Open peterschaer opened 10 months ago
It is true, we also recognized that the image 3.30 runs less stable in Openshift than the image 3.29. I performed some local tests but have not managed to reproduce the error-prone behavior. So we still run the image 3.29.
@svamaa You run the image 3.30 with restarting the container after each print. Is that correct?
We run the image 3.30.6 with very high resource limits (7G) in Kubernetes. We've configured the restart of the pods after 8G of RAM was used.
We run the image 3.29 with 500m CPU and 1100Mi Memory and restart the pods every 2 hours. My impression is that the image requires quite a lot of resources for its task. Is there something related to this image that might cause some unwanted behaviour in Openshift? How could we proceed @peterschaer, @jwkaltz ?
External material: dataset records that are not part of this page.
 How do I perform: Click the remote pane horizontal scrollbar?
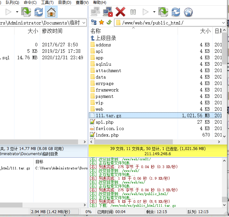pos(154,142)
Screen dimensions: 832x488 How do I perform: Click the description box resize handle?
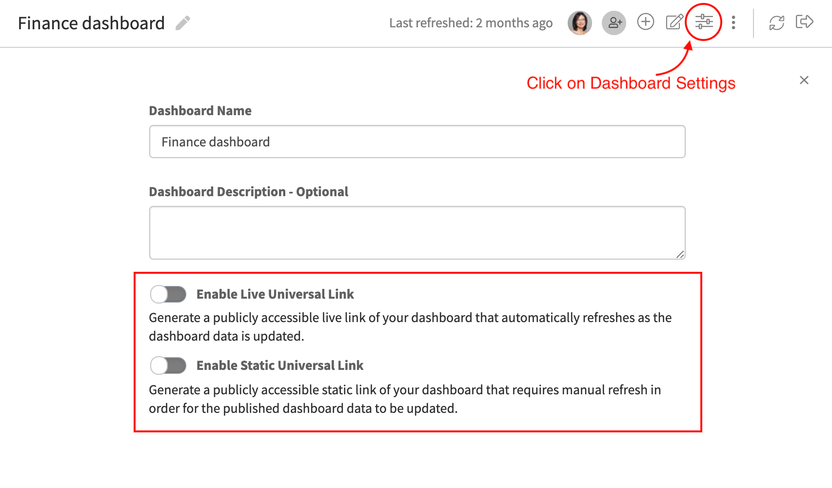click(x=680, y=254)
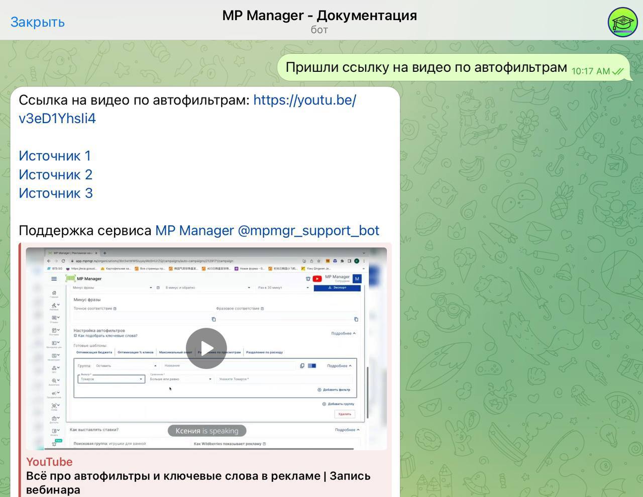643x497 pixels.
Task: Open the Фильтр Товаров dropdown
Action: (111, 379)
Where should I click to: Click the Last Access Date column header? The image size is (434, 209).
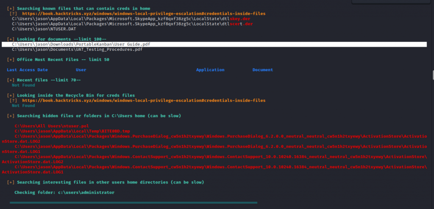point(28,70)
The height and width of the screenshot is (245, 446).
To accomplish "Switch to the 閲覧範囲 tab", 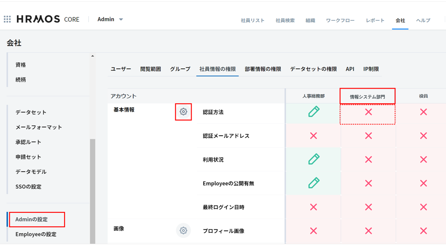I will pyautogui.click(x=150, y=69).
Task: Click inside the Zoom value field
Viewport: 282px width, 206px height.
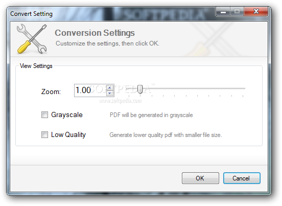Action: [90, 90]
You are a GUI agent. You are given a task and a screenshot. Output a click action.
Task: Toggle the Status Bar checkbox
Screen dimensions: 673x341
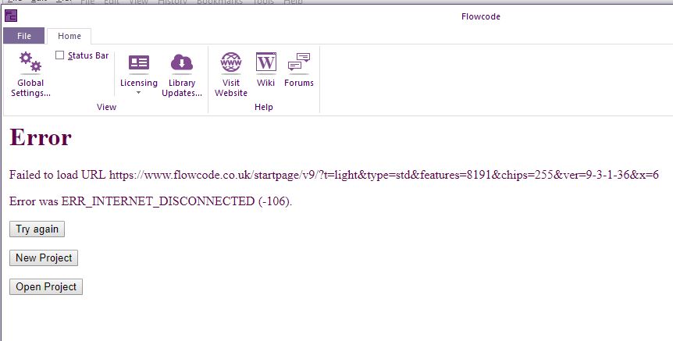[x=59, y=55]
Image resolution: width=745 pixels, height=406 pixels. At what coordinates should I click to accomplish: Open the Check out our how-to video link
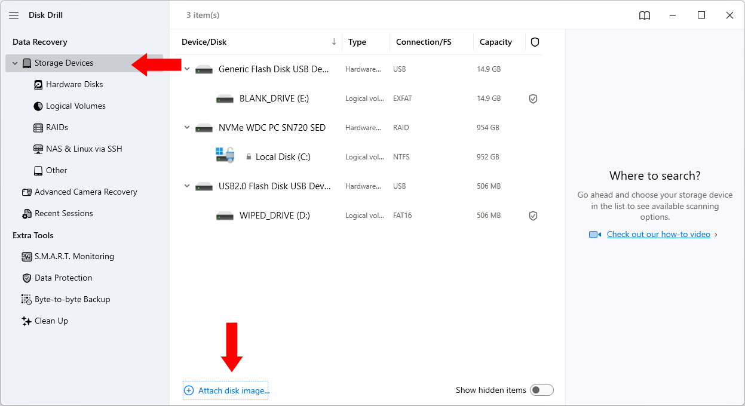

Sorry for the late reply, I was busy with other things. Anyway: @jwkaltz is there a reason why mapfish_print suddenly needs so many more resources? And is there a recommendation on how many resources (especially RAM) mapfish_print needs? That would help us a lot.
@peterschaer I will discuss it with the main contributors of MapFish-Print. I do note that this phenomenon does not occur in most projects using MapFish-Print, there are reports here from you and Basel-Land, it seems the other cantons do not experience this with pyramid_oereb, and we also did not notice this effect in the geoportals running MapFish-Print. We do have a report from Basel-Stadt's geoportal about a memory leak, this is however already the case in older versions of MapFish-Print.
Furthermore, please note that MapFish-Print is currently undergoing big maintenance tasks in order to update the libraries being used and to facilitate its debugging. I do hope that this will help us to clarify what is going on in your (and Basel-Land's) use case.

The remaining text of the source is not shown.